Bloomberg: Facebook Is Looking for Employees With National Security Clearances. “Facebook Inc. is looking to hire people who have national security clearances, a move the company thinks is necessary to prevent foreign powers from manipulating future elections through its social network, according to a person familiar with the matter. Workers with such clearance can access information classified by the U.S. government. Facebook plans to use these people — and their ability to receive government information about potential threats — to search more proactively for questionable social media campaigns ahead of elections, according to the person, who asked not to be identified because the information is sensitive. A Facebook spokesman declined to comment.”
The Star: Facebook set to unveil plan to guard against fake news during Canadian election campaign. “Facebook is set to unveil a made-in-Canada measure to guard the 2019 vote from the scourge of fake news and misinformation online — while south of the border the social media heavyweight details how foreign players may have used the platform to spread discord in the 2016 presidential election. The new tool, billed as the ‘Canadian Election Integrity Initiative,’ is a response to a warning from the country’s top cybersecurity agency in June that multiple hacker groups would ‘almost certainly’ attempt to influence the next federal election.”
BetaNews: Facebook taps into teen market with acquisition of anonymous feedback app tbh. “Facebook’s desperation to appeal to the teenage market is well known, and its latest attempt to tap into it sees the social network acquiring tbh. The anonymous feedback app has proved to be a huge hit on iOS since its launch in August. An Android version is still in the pipeline.”

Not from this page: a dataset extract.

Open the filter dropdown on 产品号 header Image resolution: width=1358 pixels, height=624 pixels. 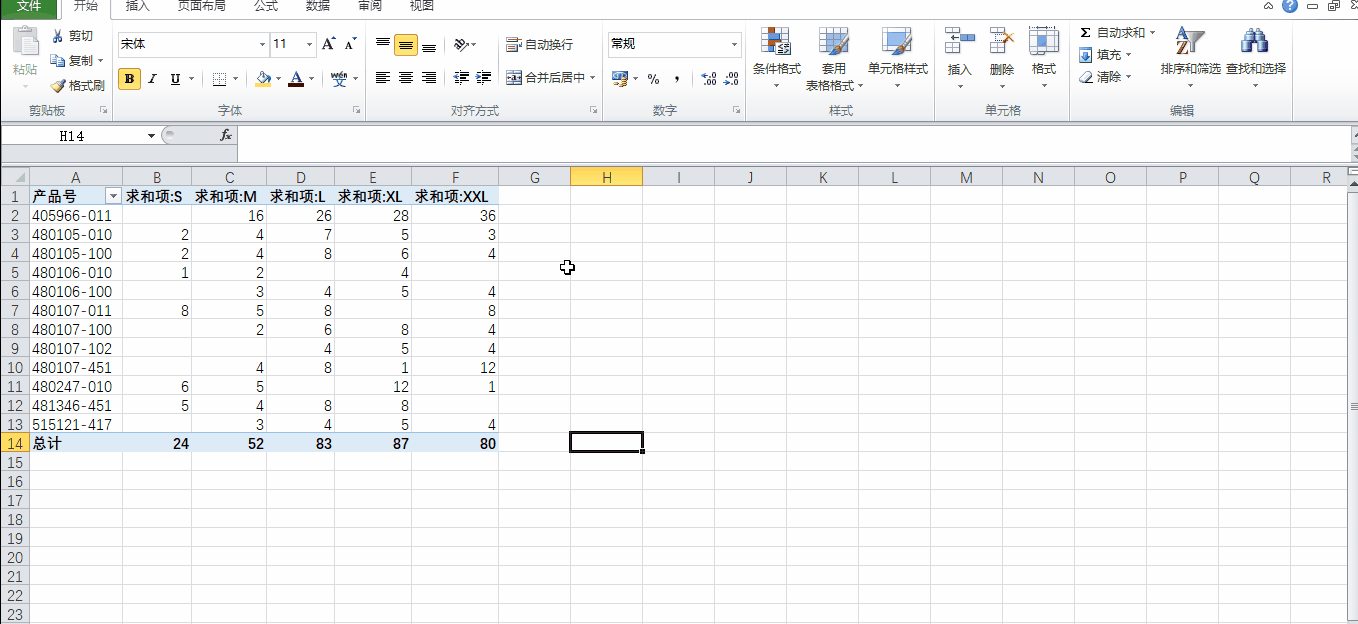(x=113, y=196)
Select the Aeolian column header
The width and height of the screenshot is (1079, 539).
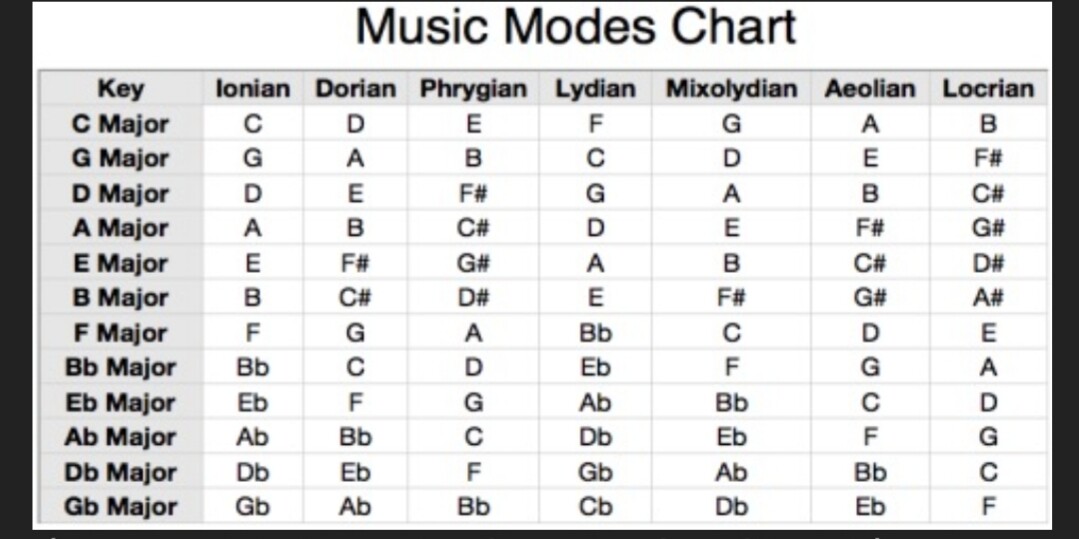click(869, 89)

Advertising Age: Facebook Tests Letting Marketers Scour Posts And Comments. “The beta test, an extension of Facebook’s Audience Insights API marketing tech platform, isn’t expected to be widely available until next year, according to people familiar with the offering who spoke on condition of anonymity to discuss something Facebook hasn’t announced yet. Early ad partners, which include top agencies and media companies, are searching Facebook’s vast history of public posts to see what topics, themes, brands and products are being discussed. Users’ identities are withheld.”
The Next Web: Facebook tests LinkedIn-like resumes so you can flaunt work experience. “Taking a cue from Facebook, earlier this year LinkedIn redesigned its website to make it a bit less confusing and a tad more suitable for social interactions. But it seems Facebook too is paying attention to LinkedIn. The social media giant is currently testing a new Resume / CV feature that lets users share their work experience with their friends. The new addition expands on the standard ‘Work and education’ section, but won’t publicly display all information about your credentials.”
University of Washington: Using Facebook data as a real-time census. “Determining how many people live in Seattle, perhaps of a certain age, perhaps from a specific country, is the sort of question that finds its answer in the census, a massive data dump for places across the country. But just how fresh is that data? After all, the census is updated once a decade, and the U.S. Census Bureau’s smaller but more detailed American Community Survey, annually. There’s also a delay between when data are collected and when they are published. (The release of data for 2016 started gradually in September 2017.) Enter Facebook, which, with some caveats, can serve as an even more current source of information, especially about migrants. “
FEMA: FEMA Launches Hurricane Recovery Facebook Page for U.S. Virgin Islands. “The Federal Emergency Management Agency has launched the ‘FEMA U.S. Virgin Islands’ Facebook page to provide factual information and resources to hurricane survivors, their families and the general public on and off the islands. Virgin Islanders can visit http://www.facebook.com/FEMAUSVirginIslands to find information on federal response and recovery activities, location-specific updates, helpful links, and photographs and videos of the united effort to help the islands recover from hurricanes Irma and Maria.” You might be wondering why I’m denoting this as a new resource when Hurricane Irma hit the Virgin Islands in early September. FEMA did not announce this resource until Saturday, October 14. It looks like the profile picture was updated on this page on October 3, while actual posts began October 9.